= Noxious stimulus =

Stimulus that may damage tissue

A noxious stimulus is a stimulus strong enough to threaten the body's integrity (i.e. cause damage to tissue). Noxious stimulation induces peripheral afferents responsible for transducing pain (including A-delta and C- nerve fibers, as well as free nerve endings) throughout the nervous system of an organism.

The ability to perceive noxious stimuli is a prerequisite for nociception, which itself is a prerequisite for nociceptive pain. A noxious stimulus has been seen to drive nocifensive behavioral responses, which are responses to noxious or painful stimuli. These include reflexive, escape behaviors, to avoid harm to an organism's body.

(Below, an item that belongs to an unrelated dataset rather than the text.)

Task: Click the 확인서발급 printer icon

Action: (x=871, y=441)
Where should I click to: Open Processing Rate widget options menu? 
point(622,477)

Because of rare genetic conditions that inhibit the ability to perceive physical pain, such as congenital insensitivity to pain and anhydrosis (CIPA), noxious stimulation does not invariably lead to tissue damage.

Noxious stimuli can either be mechanical (e.g. pinching or other tissue deformation), chemical (e.g. exposure to acid or irritant), or thermal (e.g. high or low temperatures).

There are some types of tissue damage that are not detected by any sensory receptors, and thus cannot cause pain. Therefore, not all noxious stimuli are adequate stimuli of nociceptors. The adequate stimuli of nociceptors are termed nociceptive stimuli.